Enunciado: Reproduza fielmente o trecho do texto sobre o golpe com a carga de Kit Kat, começando em “A remessa de” e seguindo até “por edições limitadas.”.

===== Texto de origem =====

Carga avaliada em R$ 535 mil em Kit Kat é alvo de golpe nos EUA; entenda
Produtos se tornariam objeto de saga envolvendo contas de e-mail de fachada, caminhoneiros fantasmas, fraude na cadeia de abastecimento e um corretor de carga perdido
Os 55 mil Kit Kats comprados por Danny Taing começaram sua longa, distorcida e às vezes obscura jornada no Japão. Taing é o fundador da Bokksu, uma empresa de Nova York que vende alimentos por assinatura, e ele pretendia ganhar uma boa quantia vendendo os doces nos Estados Unidos.
A remessa de Kit Kat – que incluía sabores procurados como melão, matcha latte (espécie de chá) e daifuku mochi (doce asiático feito de arroz e recheado morango) – custou US$ 110 mil (R$ 535 mil), mas Bokksu esperava faturar cerca de US$ 250 mil (mais de R$ 1,2 milhão) com as vendas.
“Você pode colocar vários Kit Kats em dois contêineres”, disse. E eles são um negócio em expansão. No Japão, os entusiastas clamam por esses sabores mais raros, sendo alguns vendidos por apenas algumas semanas ou apenas em uma região específica. Nos Estados Unidos, clientes buscam os itens colecionáveis, acompanhando resenhas em blogs de lanches japoneses e pagando por edições limitadas.

===== Extrato de dados =====

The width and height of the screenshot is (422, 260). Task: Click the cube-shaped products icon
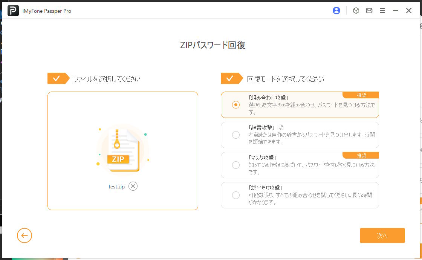356,11
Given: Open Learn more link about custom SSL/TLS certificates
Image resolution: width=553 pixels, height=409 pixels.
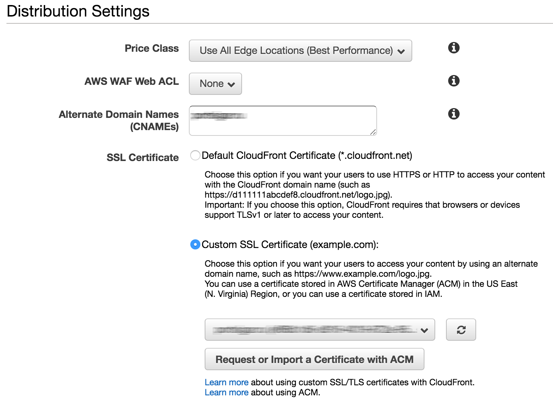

=====

Resposta final:
A remessa de Kit Kat – que incluía sabores procurados como melão, matcha latte (espécie de chá) e daifuku mochi (doce asiático feito de arroz e recheado morango) – custou US$ 110 mil (R$ 535 mil), mas Bokksu esperava faturar cerca de US$ 250 mil (mais de R$ 1,2 milhão) com as vendas.
“Você pode colocar vários Kit Kats em dois contêineres”, disse. E eles são um negócio em expansão. No Japão, os entusiastas clamam por esses sabores mais raros, sendo alguns vendidos por apenas algumas semanas ou apenas em uma região específica. Nos Estados Unidos, clientes buscam os itens colecionáveis, acompanhando resenhas em blogs de lanches japoneses e pagando por edições limitadas.